Kedro: Incremental PartitionedDataset saves

Created on 3 Sep 2020 · 6Comments · Source: quantumblacklabs/kedro

Description

PartitionDatasets require returning a full dictionary of (partition name, data) pairs, which then get saved all at once after node execution. This is frustrating when you have partitions that are large, or if you have a long-running tasks that fails.

Context

1) I am creating a deep ensemble by running inference using many models. If I get a runtime error, I lose all the cached inference results from the already-run models. This happened to me 2 days into an inference job, because my cluster's ssh connection timed out.
2) I am doing an ablation study for this ensemble. The number of partitions in one of my PartitionedDataset increase exponentially with the maximum allowable ensemble size. So, I am forced to run this pipeline on a memory-optimized EC2 instance when it could otherwise run on my laptop.

Possible Implementation

Allow nodes writing to a PartitionedDataset to yield results one at a time, e.g.

def partition_dataset_writer() -> Dict[str, pd.DataFrame]:
    for _ in range(10):
       part = {"part_name": pd.DataFrame(...)}
       yield part

Feature Request

Source

crypdick

👍8

Most helpful comment

Same here, this design limitation is very frustrating.

Imaging preprocessing 10K images.

elephantum on 23 Dec 2020

👍2

All 6 comments

I make patch to delay to generate outputs.

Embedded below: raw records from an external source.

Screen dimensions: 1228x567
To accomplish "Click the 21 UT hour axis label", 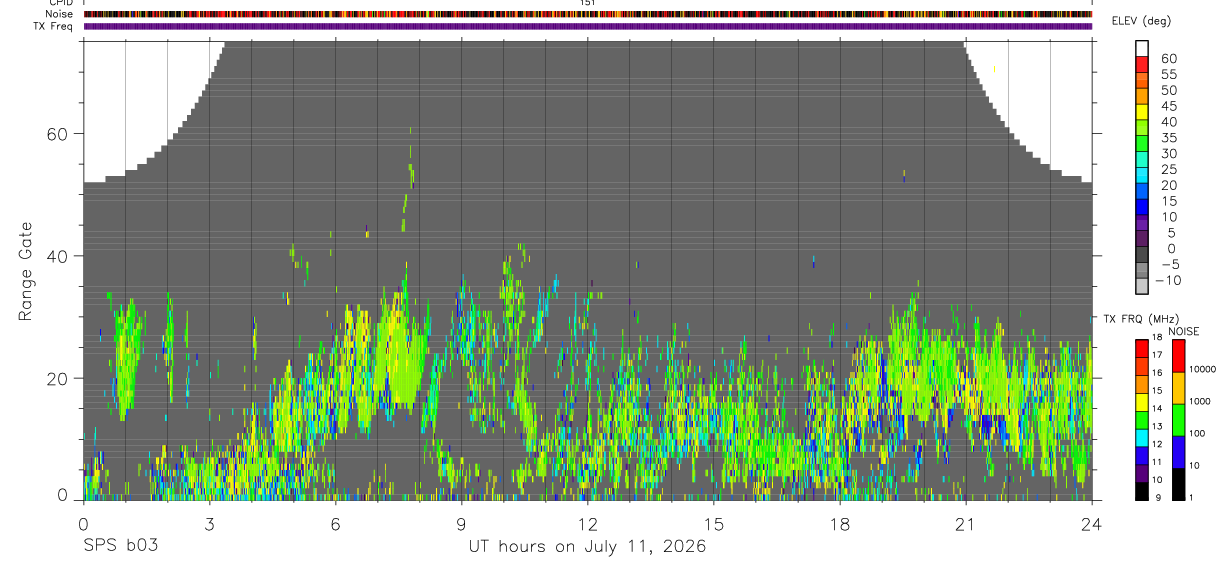I will tap(965, 523).
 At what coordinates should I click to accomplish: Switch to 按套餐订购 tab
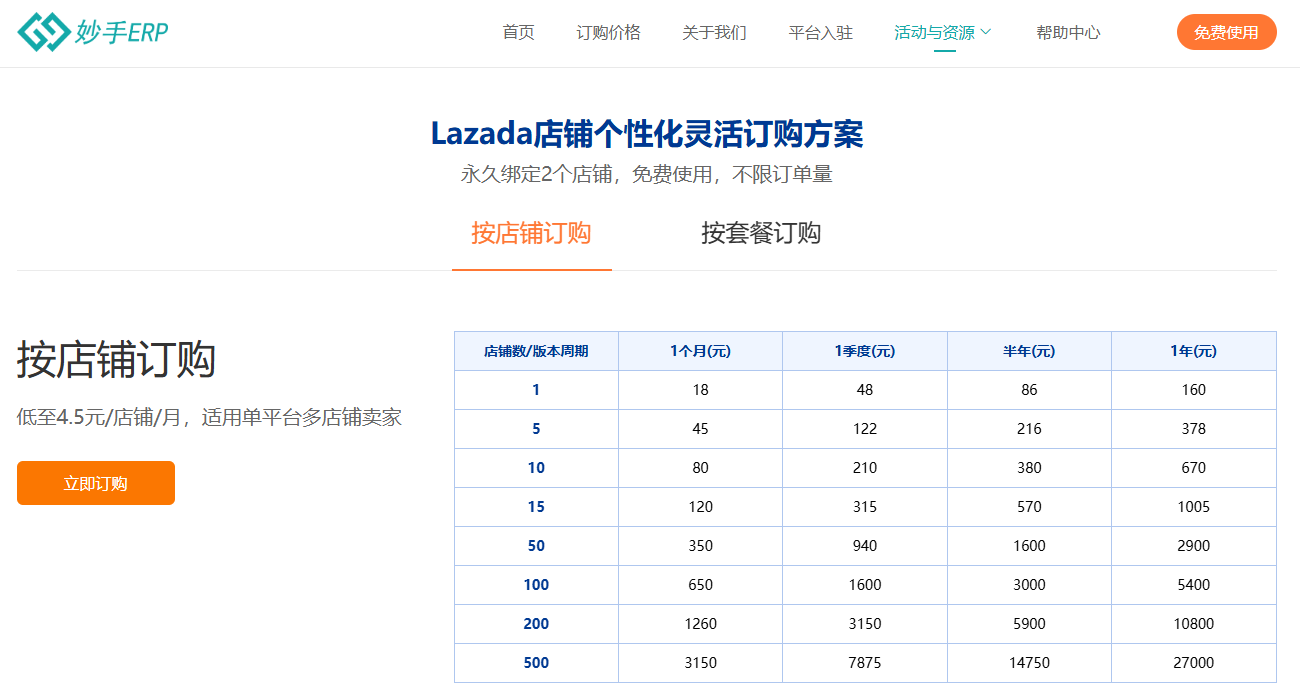[761, 233]
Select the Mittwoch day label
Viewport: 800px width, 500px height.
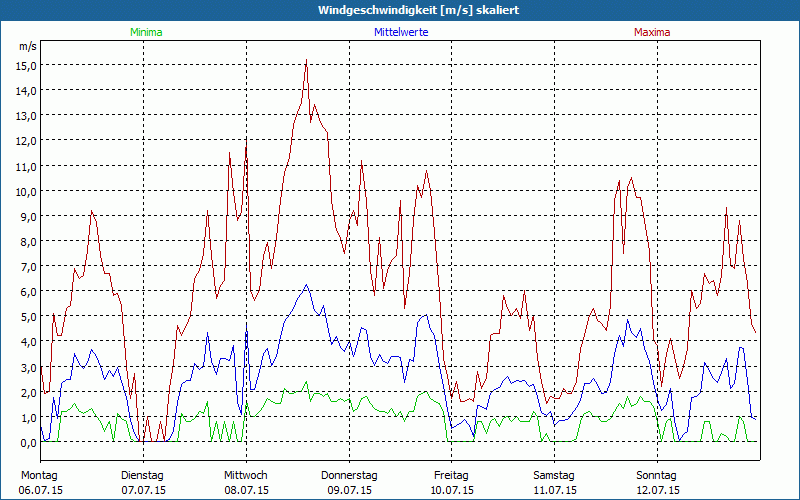point(246,475)
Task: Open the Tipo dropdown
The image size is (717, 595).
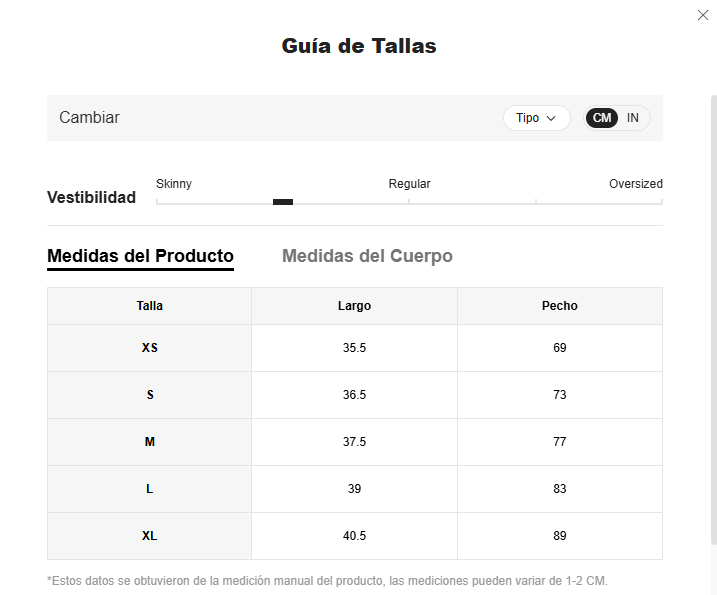Action: coord(536,118)
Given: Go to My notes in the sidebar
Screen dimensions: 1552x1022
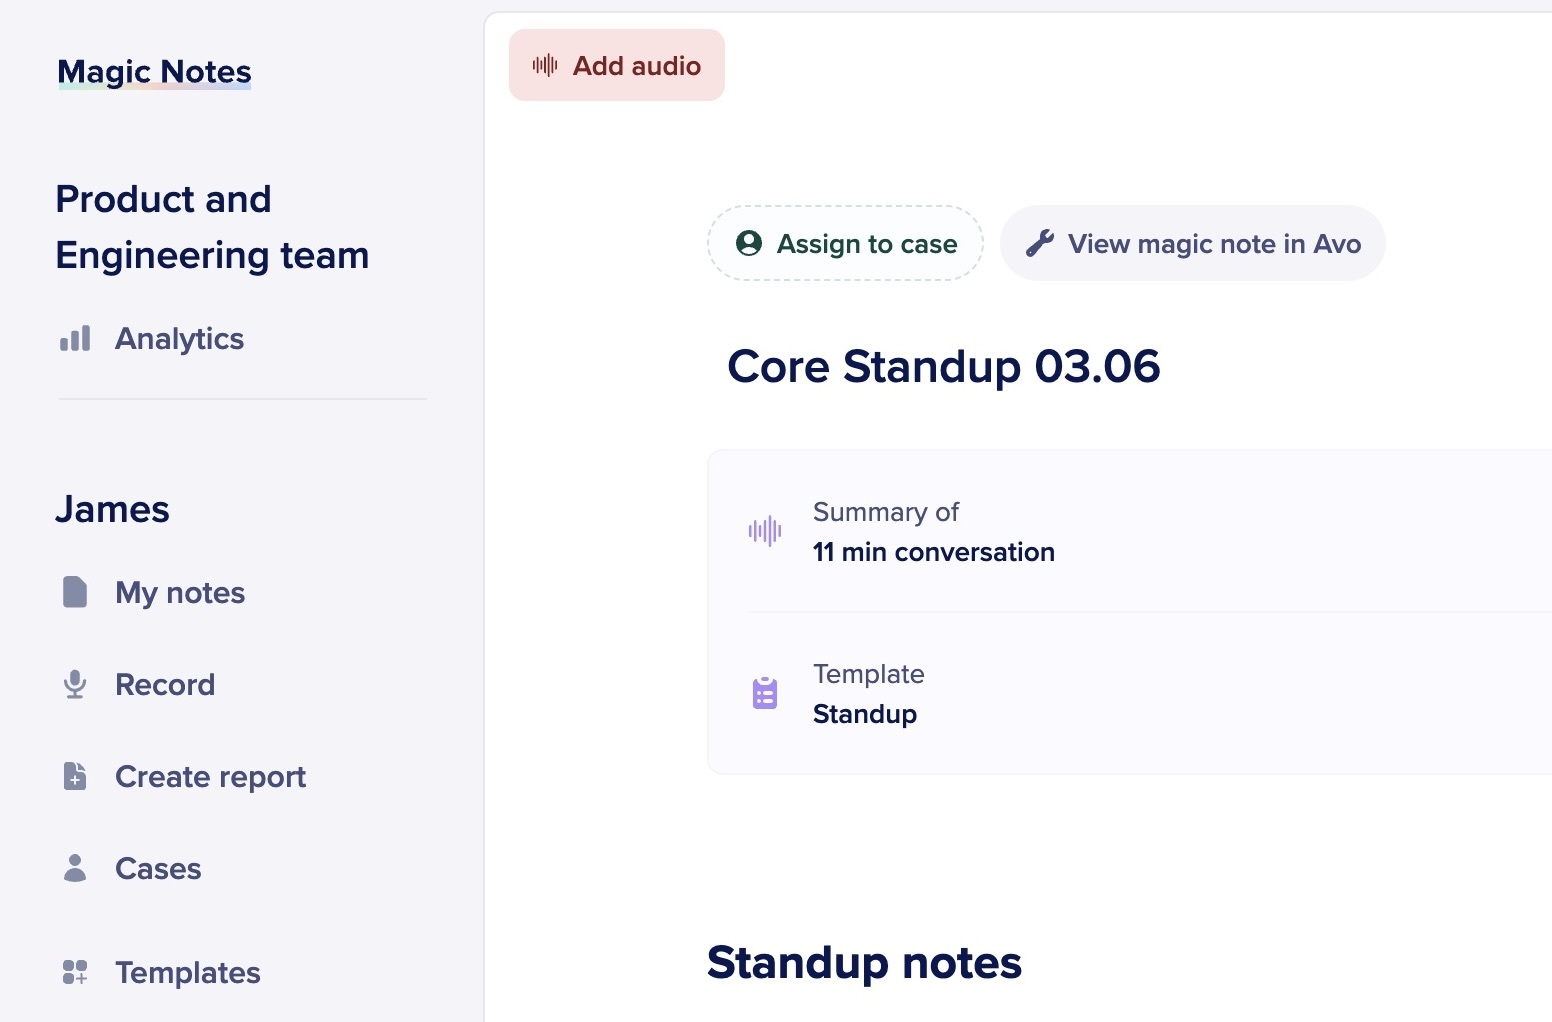Looking at the screenshot, I should 180,593.
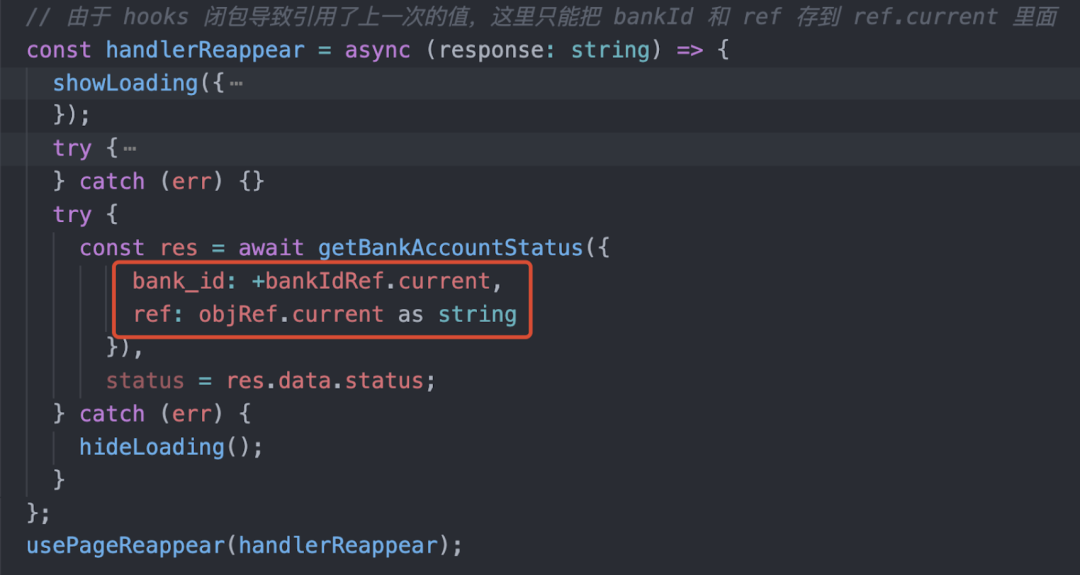
Task: Expand the folded showLoading arguments ellipsis
Action: 236,83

https://github.com/quantumblacklabs/kedro/compare/master...takeru:feature/partitioned_delayed_save

It is working good in my project.

def make_features(input: pd.DataFrame, years: List[int]) -> Dict[str, Any]:
    parts = {}
    for year in years:
        part_key = f"features-year{year}"
        print(f"part_key: {part_key} {_mem_info()}")
        if True:
            def f(input_=input, year_=year, part_key_=part_key):
                print(f"(in closure) before part_key: {part_key_} {_mem_info()}")
                output = _make_features(input_, year_)
                print(f"(in closure) after  part_key: {part_key_} {_mem_info()}")
                return output
            features = f
        else:
            features = _make_features(input, year)
        parts[part_key] = features
    return parts

Please review about it.
If it is OK. I will make tests, write short docs, and send PR.

takeru on 3 Oct 2020

👍1

Thanks @takeru. I haven't tested your branch, but I think it will cause issues with after_node_run hooks which expect the partitions to not be callables.

crypdick on 4 Oct 2020

Thank you,

I checked specs:
https://kedro.readthedocs.io/en/stable/kedro.framework.hooks.specs.NodeSpecs.html#kedro.framework.hooks.specs.NodeSpecs.after_node_run

Output type is Any, then all hook can't support all output types. I think, user should take care of combination of output type and Dataset class by design.

PartitionDatasets has special functions. Input of that is special, is callable too. We also need to take care of PartitionDatasets and before_xxx_hook.

Anyway, putting everything in memory and then writing it out to disk is not a good way to do it.

takeru on 5 Oct 2020

I have a similar need; lazy writes would be very helpful for this or the incremental data set.